Code of Massachusetts Regulations
249 CMR - BOARD OF REGISTRATION IN PODIATRY
Title 249 CMR 4.00 - Practice of Podiatric Medicine
Section 4.06 - Proper Foot Care in a Skilled Nursing Home Facility
Current through Register 1531, September 27, 2024
(1) Independent Practice in Nursing Home. A podiatrist attending patients in a skilled nursing home facility acts independently and is not under the supervision or control of any person employed by or practicing nursing or medicine at the nursing home facility. A licensed podiatrist is not required to obtain the approval or authorization of another physician or any other person before providing podiatry services in a skilled nursing home except from the patient or the patient's guardian who may request or refuse a podiatrist's services at any time.
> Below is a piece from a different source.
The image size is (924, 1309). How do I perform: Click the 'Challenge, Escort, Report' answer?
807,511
The direction and performance of a patient's podiatric care shall not fall within the purview of the nursing or medical staff at any level of the nursing home facility.
(2) Patient Evaluation. A patient evaluation and management service, with treatment plan, detailing the type of care as well as its frequency, should be prescribed exclusively by the attending podiatrist. This is particularly appropriate for patients who will be receiving palliative foot care on a regular basis. [Board Form PD 1102 is approved and recommended for this service.] A reevaluation should be performed and treatment plan prescribed by the attending podiatrist approximately every 12 months or however often it is deemed necessary by the attending podiatrist for patients who receive palliative care.
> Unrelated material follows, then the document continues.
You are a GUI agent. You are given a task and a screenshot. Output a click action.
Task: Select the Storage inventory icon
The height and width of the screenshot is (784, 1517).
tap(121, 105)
(3) Documentation of palliation (trimming of nail and calvi) as well as treatment for onychomycosis, onychogryphosis and onychauxia should be minimized so as to allow the podiatrist the maximum opportunity to provide direct patient care. [Board Form PD1101 is approved and recommended for these services.]
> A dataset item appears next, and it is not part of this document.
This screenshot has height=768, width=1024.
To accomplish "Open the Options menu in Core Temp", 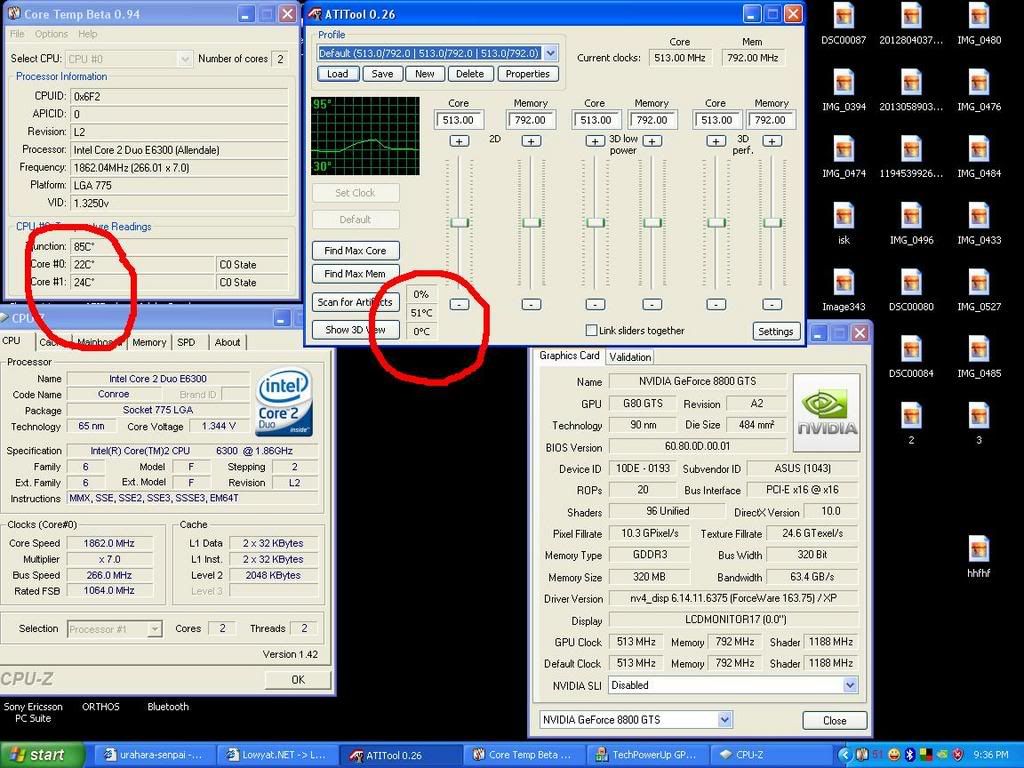I will click(51, 34).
(4) A patient who demonstrates any level of vascular insufficiency diagnosed by the attending podiatrist shall receive palliative foot care approximately every 60 days or however frequently the attending podiatrist deems that this service may be medically necessary. The podiatrist is the arbiter of podiatric medical necessity.
(5) A patient evaluation should be performed and treatment plan prescribed by the attending podiatrist at least every 12 months or more often if necessary. [Board Form PD1102 is approved and recommended for this evaluation and management service.]